Strategies for improving electrochemical reaction kinetics of cathode materials for subzero-temperature Li-ion batteries: A review

Lithium-ion batteries (LIBs) have been widely used as the main power sources for consumer electronics and electric vehicles. However, LIBs are usually suffered from serious reduction in energy and cruising ability when operated below 0 °C, owing to the sluggish Li+ion transport kinetics in the bulk electrodes, electrolyte, and their interfaces. In this review, the recent important advances in improving the electrochemical reaction kinetics for the subzero operations of LIBs based on the cathode perspective are summarized.

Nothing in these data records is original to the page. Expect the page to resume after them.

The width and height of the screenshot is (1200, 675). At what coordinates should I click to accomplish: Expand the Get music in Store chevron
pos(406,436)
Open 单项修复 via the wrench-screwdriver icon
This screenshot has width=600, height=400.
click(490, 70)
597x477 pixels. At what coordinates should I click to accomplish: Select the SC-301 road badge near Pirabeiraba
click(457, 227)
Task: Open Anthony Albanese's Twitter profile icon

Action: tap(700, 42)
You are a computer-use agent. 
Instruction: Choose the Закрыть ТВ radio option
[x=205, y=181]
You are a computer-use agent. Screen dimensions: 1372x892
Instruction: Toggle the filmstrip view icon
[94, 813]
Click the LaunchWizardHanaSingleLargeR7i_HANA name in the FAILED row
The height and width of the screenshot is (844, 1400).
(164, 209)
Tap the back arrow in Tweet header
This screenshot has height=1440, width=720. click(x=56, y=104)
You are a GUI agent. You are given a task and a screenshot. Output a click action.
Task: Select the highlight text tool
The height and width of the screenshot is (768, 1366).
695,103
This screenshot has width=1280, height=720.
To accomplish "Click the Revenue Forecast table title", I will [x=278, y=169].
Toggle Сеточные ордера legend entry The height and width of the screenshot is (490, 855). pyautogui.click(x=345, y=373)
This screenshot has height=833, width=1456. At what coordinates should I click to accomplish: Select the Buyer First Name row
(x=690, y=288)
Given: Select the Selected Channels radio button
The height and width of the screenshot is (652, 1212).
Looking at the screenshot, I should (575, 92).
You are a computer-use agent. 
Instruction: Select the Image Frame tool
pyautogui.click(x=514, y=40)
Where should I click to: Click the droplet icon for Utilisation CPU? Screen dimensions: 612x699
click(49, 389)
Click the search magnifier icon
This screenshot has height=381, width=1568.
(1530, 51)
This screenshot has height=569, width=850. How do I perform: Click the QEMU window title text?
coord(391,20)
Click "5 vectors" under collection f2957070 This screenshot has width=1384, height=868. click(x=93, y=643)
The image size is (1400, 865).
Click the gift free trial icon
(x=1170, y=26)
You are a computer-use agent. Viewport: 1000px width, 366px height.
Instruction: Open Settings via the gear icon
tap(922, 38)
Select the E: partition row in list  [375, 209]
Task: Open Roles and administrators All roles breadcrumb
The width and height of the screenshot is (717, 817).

Firstly, we mainly discussed the influences of subzero temperatures on the electrochemical reaction kinetics for several typical cathode materials, including olivine LiFePO4 (LFP) and Li3V2(PO4)3 (LVP) phosphates, layered LiCoO2 (LCO), Ni-rich LiNi1-x-yCoxMnyO2 (NCM) and LiNi1-x-yCoxAlyO2 (NCA) oxides, as well as Li- and Mn-rich Li1-xNi1-x-y-zCoyMnzO2 (LMR) oxides. Then, various strategies developed for enhancing the interfacial and internal electrochemical reaction kinetics for these typical cathode materials under subzero temperatures are detailly discussed in detail. Subsequently, a short comparison and overview of studies and related properties of the LFP, LVP, NCM and LMR cathode materials are provided. Finally, the specific suggestions and ideas for dealing with the challenges of the slow kinetics for cathode materials under subzero temperatures are put forward, inspiring the further developments of LIBs and other devices for subzero-temperature applications.